20. The set of informative epitopes according to claim 13, comprising the 28 epitopes set forth in FIG. 3.

21. The set of informative epitopes according to any one of claims 1-20, wherein the set of informative epitopes is capable of distinguishing between NSCLC and SCLC.

22. The set of informative epitopes according to claim 10, wherein the disease class is breast cancer.

23. The set of informative epitopes according to claim 22, comprising the 27 epitopes set forth in FIG. 2.

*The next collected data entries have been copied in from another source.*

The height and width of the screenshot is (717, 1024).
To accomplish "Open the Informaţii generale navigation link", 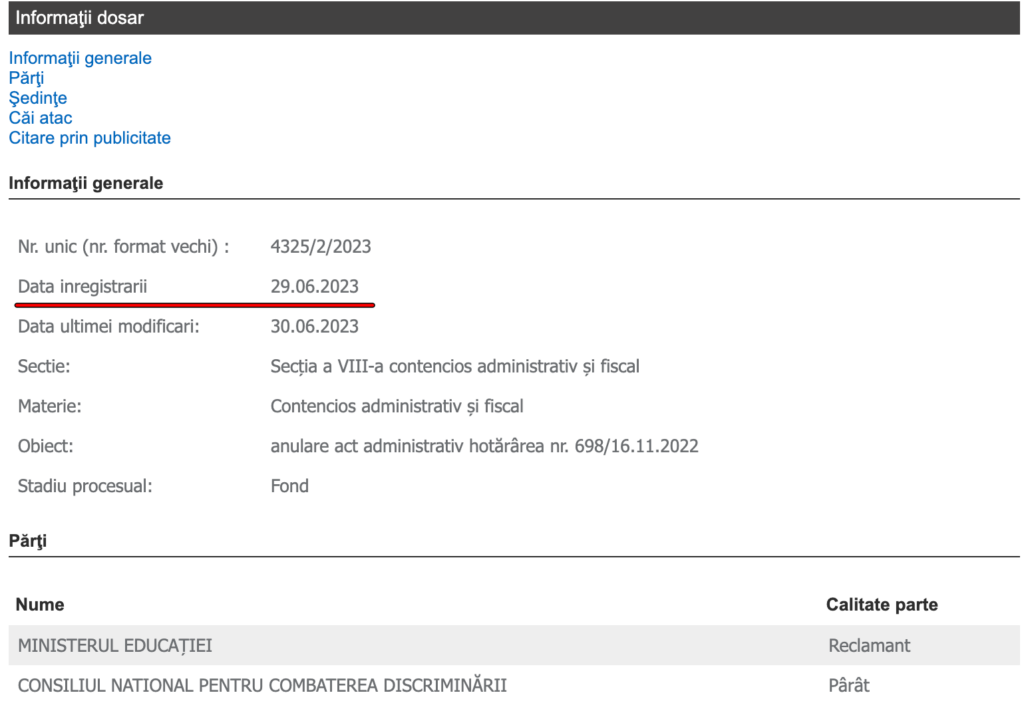I will (x=80, y=58).
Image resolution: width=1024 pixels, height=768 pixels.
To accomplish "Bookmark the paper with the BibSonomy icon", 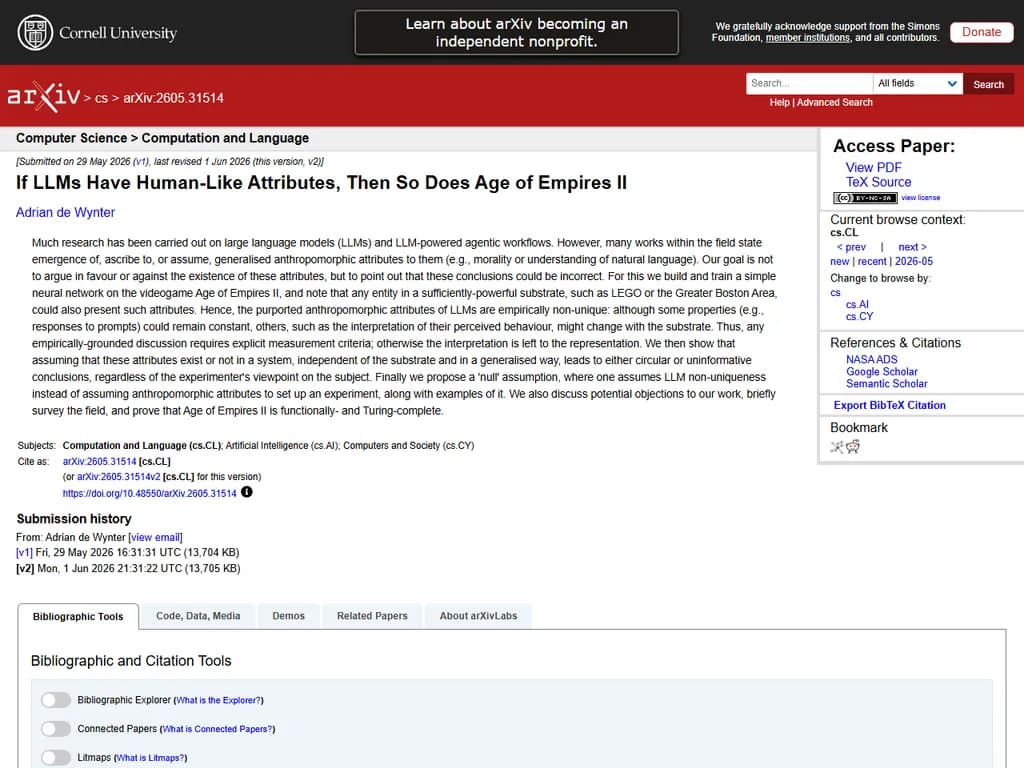I will click(x=837, y=447).

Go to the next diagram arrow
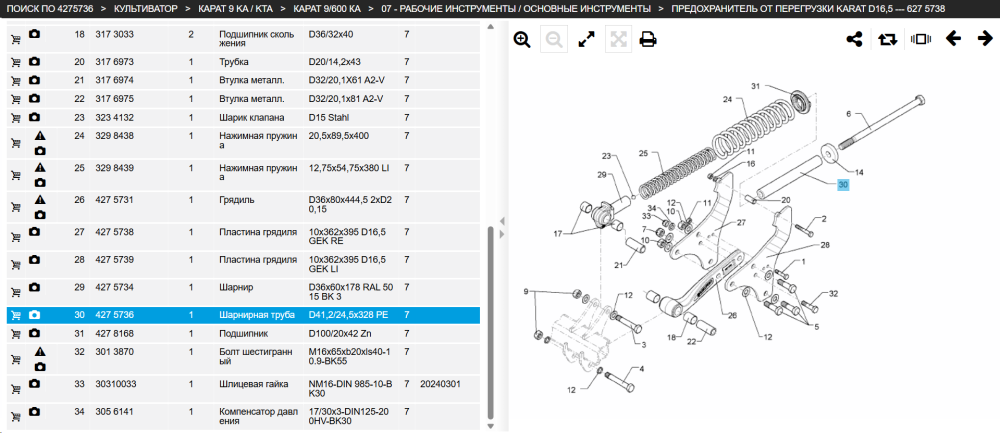tap(985, 39)
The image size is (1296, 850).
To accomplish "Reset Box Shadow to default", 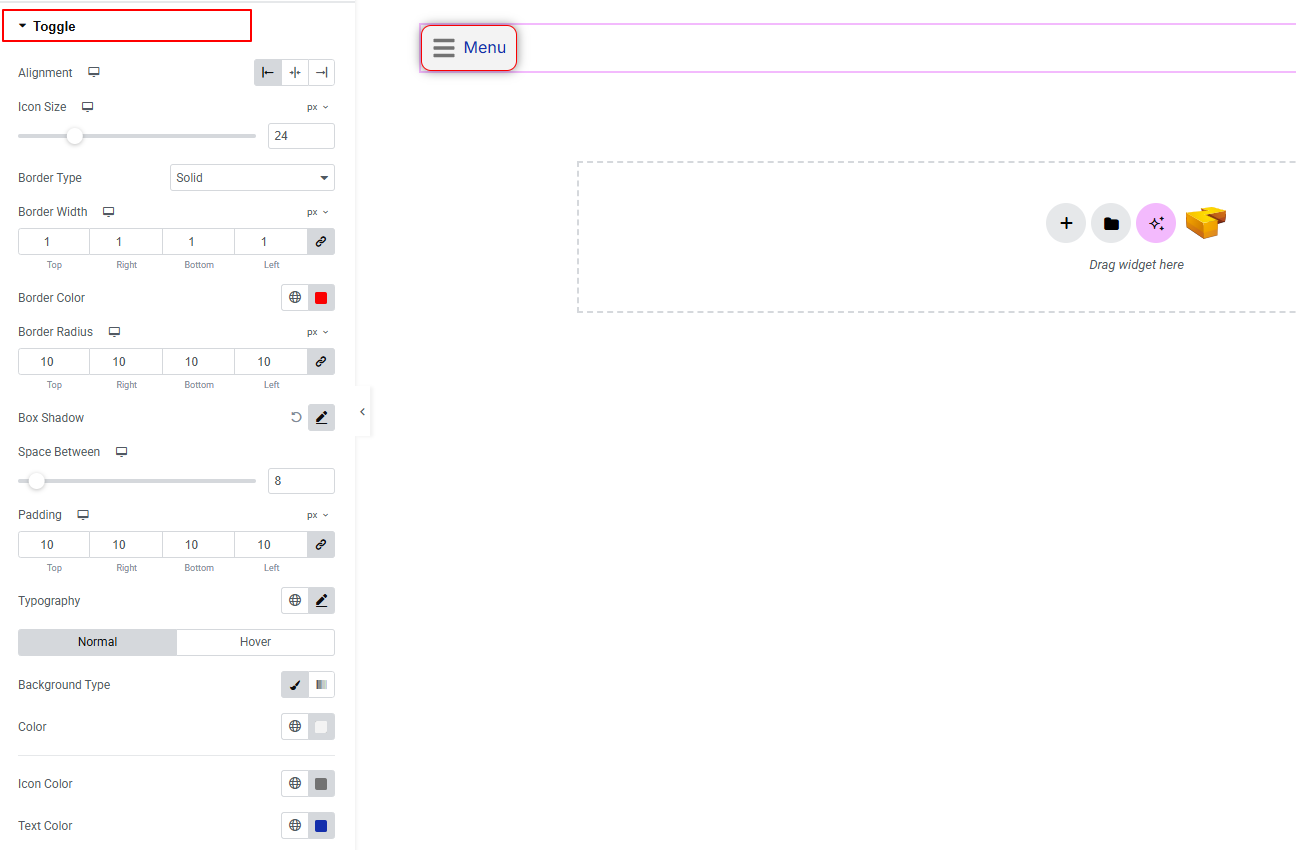I will click(296, 418).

24. A method for diagnosing lung cancer, comprising detecting autoantibody binding activity in a patient sample using the set of informative epitopes according to any one of claims 1-21.

25. A method for diagnosing breast cancer, comprising detecting autoantibody binding activity in a patient sample using the set of informative epitopes according to any one of claims 1-12, 22 and 23.

26. A method for determining cancer prognosis, comprising detecting autoantibody binding activity in a cancer patient sample using the set of informative epitopes according to claim 12.

27. The method according to any one of claims 24-26, wherein the set of informative epitopes is present on an epitope microarray.

28. An epitope microarray, comprising the set of informative epitopes according to any one of claims 1-23.